Literature DB >> 25981665

Structural Insights into the Dynamic Process of β2-Adrenergic Receptor Signaling.

Aashish Manglik1, Tae Hun Kim2, Matthieu Masureel1, Christian Altenbach3, Zhongyu Yang3, Daniel Hilger1, Michael T Lerch3, Tong Sun Kobilka1, Foon Sun Thian1, Wayne L Hubbell3, R Scott Prosser2, Brian K Kobilka4.   

Abstract

G-protein-coupled receptors (GPCRs) transduce signals from the extracellular environment to intracellular proteins. To gain structural insight into the regulation of receptor cytoplasmic conformations by extracellular ligands during signaling, we examine the structural dynamics of the cytoplasmic domain of the β2-adrenergic receptor (β2AR) using (19)F-fluorine NMR and double electron-electron resonance spectroscopy. These studies show that unliganded and inverse-agonist-bound β2AR exists predominantly in two inactive conformations that exchange within hundreds of microseconds.

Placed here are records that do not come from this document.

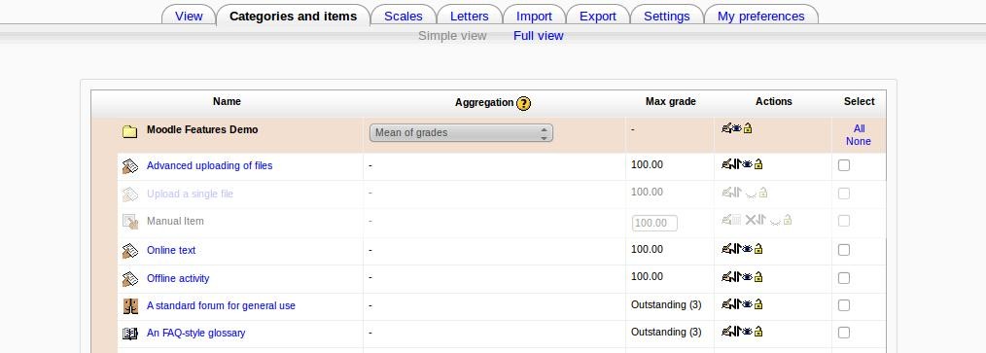This screenshot has height=353, width=986.
Task: Hide Online text with the eye icon
Action: (748, 249)
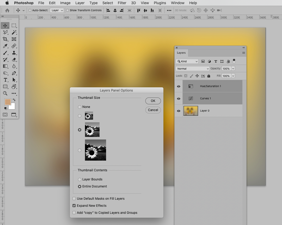The width and height of the screenshot is (282, 225).
Task: Select the Eyedropper tool
Action: (5, 46)
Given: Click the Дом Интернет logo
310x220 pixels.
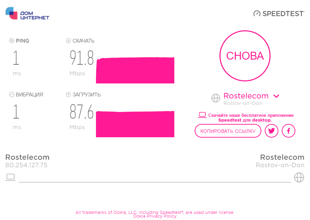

Although agonists shift the equilibrium toward a conformation capable of engaging cytoplasmic G proteins, they do so incompletely, resulting in increased conformational heterogeneity and the coexistence of inactive, intermediate, and active states. Complete transition to the active conformation requires subsequent interaction with a G protein or an intracellular G protein mimetic. These studies demonstrate a loose allosteric coupling of the agonist-binding site and G-protein-coupling interface that may generally be responsible for the complex signaling behavior observed for many GPCRs.
Copyright © 2015 Elsevier Inc. All rights reserved.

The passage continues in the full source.